We were grateful for the comfort of the Goddard-Daniels house, since many of our hours were spent there. The gentlemanliness of the Society extends to the hours it keeps: it is open only until five o’clock, and closed the whole weekend....But you are allowed to carry off for weekend reading such books as are still in print—though it has to be said that replaceable material plays a very small part here, where so many of the holdings are unique items.

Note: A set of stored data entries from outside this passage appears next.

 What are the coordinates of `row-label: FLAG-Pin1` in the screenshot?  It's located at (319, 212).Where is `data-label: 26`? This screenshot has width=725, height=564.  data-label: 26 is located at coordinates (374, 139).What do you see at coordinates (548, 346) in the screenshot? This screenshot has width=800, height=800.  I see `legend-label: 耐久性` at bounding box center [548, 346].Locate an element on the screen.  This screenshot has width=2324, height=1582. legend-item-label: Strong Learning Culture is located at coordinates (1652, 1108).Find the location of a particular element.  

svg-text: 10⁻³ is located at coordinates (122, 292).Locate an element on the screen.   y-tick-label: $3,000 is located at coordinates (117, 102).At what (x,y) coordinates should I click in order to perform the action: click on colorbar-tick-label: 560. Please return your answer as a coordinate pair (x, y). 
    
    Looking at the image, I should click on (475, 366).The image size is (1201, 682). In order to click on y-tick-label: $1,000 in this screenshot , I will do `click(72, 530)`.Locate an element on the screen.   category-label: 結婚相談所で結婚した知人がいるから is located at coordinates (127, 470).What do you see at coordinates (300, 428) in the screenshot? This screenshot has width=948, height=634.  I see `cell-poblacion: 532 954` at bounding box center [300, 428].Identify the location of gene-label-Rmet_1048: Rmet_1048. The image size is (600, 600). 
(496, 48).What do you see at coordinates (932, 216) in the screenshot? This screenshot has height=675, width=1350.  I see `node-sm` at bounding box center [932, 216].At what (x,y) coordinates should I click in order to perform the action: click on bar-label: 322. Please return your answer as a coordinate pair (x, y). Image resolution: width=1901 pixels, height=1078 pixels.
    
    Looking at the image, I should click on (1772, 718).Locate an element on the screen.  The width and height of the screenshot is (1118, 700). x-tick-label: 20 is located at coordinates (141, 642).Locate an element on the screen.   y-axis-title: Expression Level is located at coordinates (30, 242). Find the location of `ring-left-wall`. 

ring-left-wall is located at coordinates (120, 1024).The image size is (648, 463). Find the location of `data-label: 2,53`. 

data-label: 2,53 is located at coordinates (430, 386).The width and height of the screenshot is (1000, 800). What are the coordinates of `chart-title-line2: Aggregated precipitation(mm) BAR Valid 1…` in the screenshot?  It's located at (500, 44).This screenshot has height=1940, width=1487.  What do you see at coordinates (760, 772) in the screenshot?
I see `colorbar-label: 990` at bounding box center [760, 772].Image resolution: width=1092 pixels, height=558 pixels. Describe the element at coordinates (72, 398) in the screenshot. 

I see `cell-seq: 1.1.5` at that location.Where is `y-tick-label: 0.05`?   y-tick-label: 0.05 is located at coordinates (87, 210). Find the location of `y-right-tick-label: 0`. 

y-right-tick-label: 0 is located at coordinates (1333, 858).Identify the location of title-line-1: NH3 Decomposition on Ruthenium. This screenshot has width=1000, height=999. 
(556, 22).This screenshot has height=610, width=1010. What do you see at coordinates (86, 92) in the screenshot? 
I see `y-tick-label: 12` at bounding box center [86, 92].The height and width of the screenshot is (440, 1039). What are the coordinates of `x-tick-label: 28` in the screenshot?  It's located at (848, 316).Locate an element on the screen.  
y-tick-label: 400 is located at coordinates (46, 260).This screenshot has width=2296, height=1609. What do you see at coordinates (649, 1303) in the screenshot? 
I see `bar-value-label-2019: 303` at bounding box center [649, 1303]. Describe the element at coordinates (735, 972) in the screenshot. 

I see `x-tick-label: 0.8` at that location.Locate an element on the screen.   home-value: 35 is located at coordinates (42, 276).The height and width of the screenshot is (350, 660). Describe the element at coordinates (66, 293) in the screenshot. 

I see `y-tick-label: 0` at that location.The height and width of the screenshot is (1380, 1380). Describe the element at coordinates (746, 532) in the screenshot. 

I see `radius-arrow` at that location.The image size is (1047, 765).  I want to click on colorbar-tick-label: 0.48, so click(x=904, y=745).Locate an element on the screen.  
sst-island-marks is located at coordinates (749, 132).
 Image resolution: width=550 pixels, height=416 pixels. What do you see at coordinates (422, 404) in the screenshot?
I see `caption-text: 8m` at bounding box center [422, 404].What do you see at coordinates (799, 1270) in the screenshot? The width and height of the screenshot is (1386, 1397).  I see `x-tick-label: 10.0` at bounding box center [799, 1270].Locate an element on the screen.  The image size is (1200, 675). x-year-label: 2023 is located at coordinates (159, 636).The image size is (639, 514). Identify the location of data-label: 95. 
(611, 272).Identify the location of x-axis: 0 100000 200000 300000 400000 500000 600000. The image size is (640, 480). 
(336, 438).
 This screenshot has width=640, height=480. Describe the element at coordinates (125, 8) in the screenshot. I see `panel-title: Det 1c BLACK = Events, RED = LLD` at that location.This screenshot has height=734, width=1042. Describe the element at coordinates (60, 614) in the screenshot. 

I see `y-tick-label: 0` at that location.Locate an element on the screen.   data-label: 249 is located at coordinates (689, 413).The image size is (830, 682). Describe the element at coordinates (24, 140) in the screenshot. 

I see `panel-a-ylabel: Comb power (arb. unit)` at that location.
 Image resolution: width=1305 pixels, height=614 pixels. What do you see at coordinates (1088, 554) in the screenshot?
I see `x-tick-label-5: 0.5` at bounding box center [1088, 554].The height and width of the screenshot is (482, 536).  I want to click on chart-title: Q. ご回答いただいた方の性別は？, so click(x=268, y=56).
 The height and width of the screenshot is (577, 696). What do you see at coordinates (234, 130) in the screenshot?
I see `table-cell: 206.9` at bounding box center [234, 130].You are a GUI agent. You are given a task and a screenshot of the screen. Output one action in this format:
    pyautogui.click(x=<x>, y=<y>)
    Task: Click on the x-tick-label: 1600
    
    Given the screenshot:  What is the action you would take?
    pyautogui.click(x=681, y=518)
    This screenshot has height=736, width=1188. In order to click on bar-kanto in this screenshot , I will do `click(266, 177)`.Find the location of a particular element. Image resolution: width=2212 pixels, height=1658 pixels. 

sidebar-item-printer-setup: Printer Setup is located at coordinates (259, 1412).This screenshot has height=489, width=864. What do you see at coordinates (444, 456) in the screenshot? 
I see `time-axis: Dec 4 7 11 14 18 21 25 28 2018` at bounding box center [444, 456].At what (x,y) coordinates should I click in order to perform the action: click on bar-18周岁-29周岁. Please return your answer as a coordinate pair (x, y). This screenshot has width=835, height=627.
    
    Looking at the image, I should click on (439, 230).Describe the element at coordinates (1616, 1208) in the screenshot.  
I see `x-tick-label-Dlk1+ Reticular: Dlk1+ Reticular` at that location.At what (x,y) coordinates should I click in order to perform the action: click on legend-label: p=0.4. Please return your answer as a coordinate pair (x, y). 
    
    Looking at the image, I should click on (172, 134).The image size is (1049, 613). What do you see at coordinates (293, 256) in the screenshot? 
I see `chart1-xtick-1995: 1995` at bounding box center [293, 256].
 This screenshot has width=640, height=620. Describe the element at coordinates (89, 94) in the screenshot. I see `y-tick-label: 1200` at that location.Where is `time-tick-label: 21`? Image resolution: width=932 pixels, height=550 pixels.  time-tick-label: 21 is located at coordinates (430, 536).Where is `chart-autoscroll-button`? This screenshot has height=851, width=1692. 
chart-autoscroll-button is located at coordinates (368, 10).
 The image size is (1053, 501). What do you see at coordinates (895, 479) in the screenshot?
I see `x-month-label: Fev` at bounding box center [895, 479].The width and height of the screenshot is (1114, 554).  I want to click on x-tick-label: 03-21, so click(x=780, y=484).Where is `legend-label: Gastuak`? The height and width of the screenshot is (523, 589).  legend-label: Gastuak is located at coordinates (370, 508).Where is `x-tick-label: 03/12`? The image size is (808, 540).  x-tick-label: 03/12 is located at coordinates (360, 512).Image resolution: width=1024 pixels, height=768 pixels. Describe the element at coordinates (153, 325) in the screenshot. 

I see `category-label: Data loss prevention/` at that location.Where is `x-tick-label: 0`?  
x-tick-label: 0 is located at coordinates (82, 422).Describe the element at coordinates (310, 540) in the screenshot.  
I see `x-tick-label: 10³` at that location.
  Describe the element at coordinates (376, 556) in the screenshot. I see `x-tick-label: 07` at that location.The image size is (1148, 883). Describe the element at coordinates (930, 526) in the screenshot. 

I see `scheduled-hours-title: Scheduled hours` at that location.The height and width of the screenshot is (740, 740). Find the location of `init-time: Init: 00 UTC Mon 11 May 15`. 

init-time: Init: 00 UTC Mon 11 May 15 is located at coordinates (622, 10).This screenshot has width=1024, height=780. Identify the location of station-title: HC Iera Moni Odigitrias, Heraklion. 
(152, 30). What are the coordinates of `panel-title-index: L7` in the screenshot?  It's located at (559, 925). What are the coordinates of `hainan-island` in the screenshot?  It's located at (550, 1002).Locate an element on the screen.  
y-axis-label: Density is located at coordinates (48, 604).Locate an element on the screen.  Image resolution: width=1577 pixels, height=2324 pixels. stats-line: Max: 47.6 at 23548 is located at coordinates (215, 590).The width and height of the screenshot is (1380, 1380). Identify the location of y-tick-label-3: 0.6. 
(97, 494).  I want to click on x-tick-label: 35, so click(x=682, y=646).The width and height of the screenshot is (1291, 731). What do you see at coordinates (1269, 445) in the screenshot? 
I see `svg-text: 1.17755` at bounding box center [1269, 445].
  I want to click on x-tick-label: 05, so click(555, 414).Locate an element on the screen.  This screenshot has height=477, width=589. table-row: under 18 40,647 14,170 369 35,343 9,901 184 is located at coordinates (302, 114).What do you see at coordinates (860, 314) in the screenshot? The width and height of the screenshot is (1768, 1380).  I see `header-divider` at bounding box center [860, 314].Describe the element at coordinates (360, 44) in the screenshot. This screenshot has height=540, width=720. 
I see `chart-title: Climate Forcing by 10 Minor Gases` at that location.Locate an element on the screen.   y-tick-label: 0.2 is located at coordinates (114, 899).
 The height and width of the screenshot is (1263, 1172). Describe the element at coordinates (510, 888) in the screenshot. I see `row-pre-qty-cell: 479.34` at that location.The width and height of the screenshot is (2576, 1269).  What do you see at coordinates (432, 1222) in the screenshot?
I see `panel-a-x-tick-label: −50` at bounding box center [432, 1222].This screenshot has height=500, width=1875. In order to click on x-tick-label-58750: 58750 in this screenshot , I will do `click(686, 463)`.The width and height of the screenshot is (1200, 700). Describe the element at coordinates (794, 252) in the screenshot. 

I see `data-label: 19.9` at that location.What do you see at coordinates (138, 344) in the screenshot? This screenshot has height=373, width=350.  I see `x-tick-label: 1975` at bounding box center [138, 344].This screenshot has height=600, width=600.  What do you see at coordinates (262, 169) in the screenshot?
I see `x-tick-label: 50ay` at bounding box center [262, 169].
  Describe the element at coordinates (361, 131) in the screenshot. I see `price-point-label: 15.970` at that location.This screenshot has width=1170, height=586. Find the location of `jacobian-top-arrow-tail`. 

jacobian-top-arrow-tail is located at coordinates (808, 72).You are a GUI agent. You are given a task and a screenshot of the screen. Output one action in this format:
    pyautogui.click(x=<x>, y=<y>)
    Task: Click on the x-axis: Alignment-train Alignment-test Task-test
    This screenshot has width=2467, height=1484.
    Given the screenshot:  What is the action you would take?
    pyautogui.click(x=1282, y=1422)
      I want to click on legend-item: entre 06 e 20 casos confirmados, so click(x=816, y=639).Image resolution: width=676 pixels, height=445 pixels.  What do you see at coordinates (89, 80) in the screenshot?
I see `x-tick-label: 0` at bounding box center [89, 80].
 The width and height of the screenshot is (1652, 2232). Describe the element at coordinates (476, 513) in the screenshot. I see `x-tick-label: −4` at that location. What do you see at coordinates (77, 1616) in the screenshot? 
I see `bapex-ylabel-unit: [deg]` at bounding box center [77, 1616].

The American Antiquarian Society was founded by Isaiah Thomas who, fleeing from Boston and the retribution of the English during the American Revolution, had brought his patriot newspaper, the Massachusetts Spy, his printing press and his types to Worcester in 1775. He set up shop and remained there for fifty-six years, creating the principal printing and publishing business in the country, which eventually included newspapers, a paper mill, a bindery and bookshops. He was also a scholar and collector, one of the first to realize the historical value of ephemeral printing. He set out, for instance, to buy up the office files of every Revolutionary newspaper, and bought from a Boston music shop one copy of every ballad in stock. In 1812, two years after his History of Printing in America had appeared, he petitioned the Massachusetts Legislature for permission to establish a society to which he proposed to transfer his library. The Society was incorporated in October, and a few months later he announced the gift of his library. As the war of 1812 was then in progress, Worcester, forty miles from the sea and the danger of enemy bombardment, was held to be a reasonably safe place for a collection which even then was realized to be irreplaceable. Thomas was the Society’s first president and a very active one. In assisting it to collect and preserve “every variety of book, pamphlet and manuscript that might be valuable in illustrating any and all parts of American history” he himself gave more than $20,000 and between seven and eight thousand books, including the library of the Mather family—“unquestionably the oldest in New England” he said proudly in his diary—which he bought from one of Cotton Mather’s granddaughters. When the Society’s holdings grew too large to be accommodated in his own house he contributed a site and money to build new premises, which were completed in 1820. His zeal for the well-being of the institution he had founded continued to the end. Three years before his death, when he was seventy-nine, he was cutting the grass.